AYYASH, YAHYA

AYYASH, YAHYA (1966–1996)
aka the Engineer .
Palestinian Yahya Ayyash, a notorious Hamas commander, is said to have been as greatly loved by Palestinians as he was hated by Israelis. Ayyash achieved a near-mythical status as a man who always escaped detection by Israel’s intelligence service. He is said to have masterminded multiple suicide attacks in Israel that killed nearly 70 civilians and injured more than 300. Ayyash was assassinated on January 5, 1996, by a booby-trapped cellular phone allegedly planted by Shin Bet, Israel’s security service. Nearly 100,000 people, about 11 percent of Gaza’s population, marched at Ayyash’s funeral. Palestinian leader Yasir Arafat gave him a 21-gun salute.
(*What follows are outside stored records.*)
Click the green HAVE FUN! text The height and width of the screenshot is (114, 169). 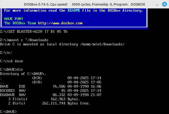tap(13, 19)
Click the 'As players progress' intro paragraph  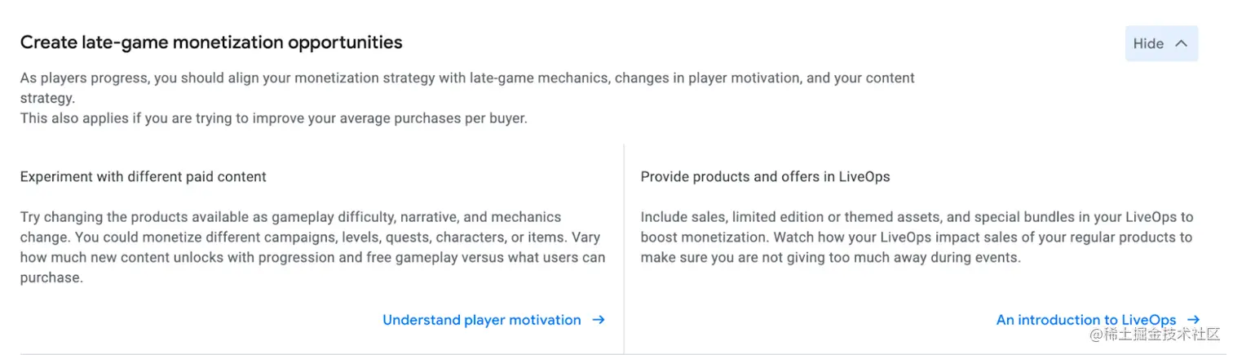(x=466, y=78)
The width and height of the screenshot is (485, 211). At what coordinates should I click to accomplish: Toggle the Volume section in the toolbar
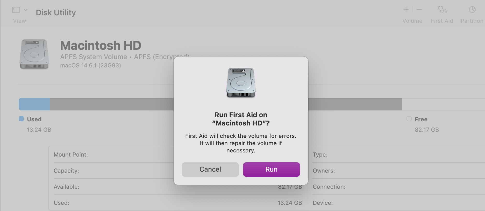tap(412, 21)
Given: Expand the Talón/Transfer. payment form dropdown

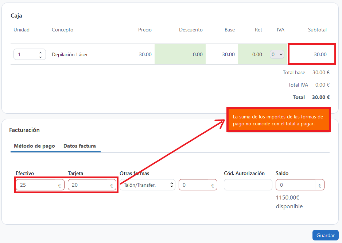Looking at the screenshot, I should (x=147, y=185).
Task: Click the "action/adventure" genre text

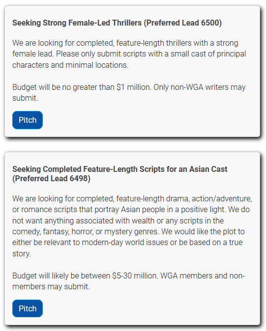Action: pos(222,198)
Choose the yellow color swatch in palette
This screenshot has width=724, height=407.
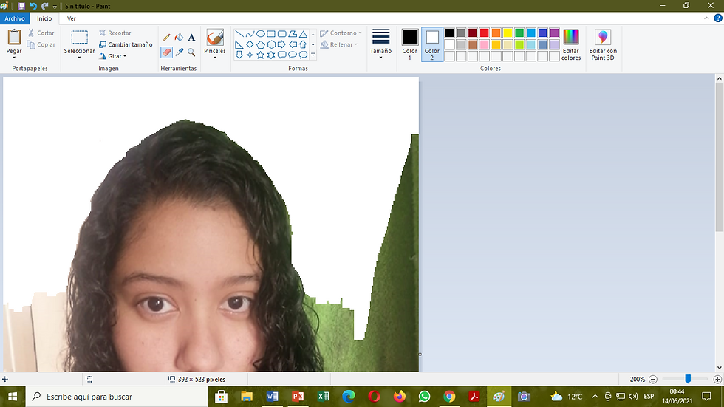tap(508, 33)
The son of a farmer, Ayyash was born in Rafat, a village in the West Bank highlands. He studied electrical engineering and chemistry at the Bir Zeit University in Ramallah, Saudi Arabia. In the first large attack allegedly planned by Ayyash, in 1994 a Hamas suicide bomber blew himself up near a bus in Afula, Israel, killing eight people. Five more attacks followed, but Ayyash continued to escape detection for more than three years. Linked to 11 suicide bombings, he became known as “the Engineer” for his skill in building bombs and planning attacks. Press accounts before his assassination reported that he earned the name “the man with seven souls” in the Palestinian territories after escaping death many times. He is even said to have posed as a Jewish settler in Israeli territory while escaping from Nablus in the West Bank to Gaza.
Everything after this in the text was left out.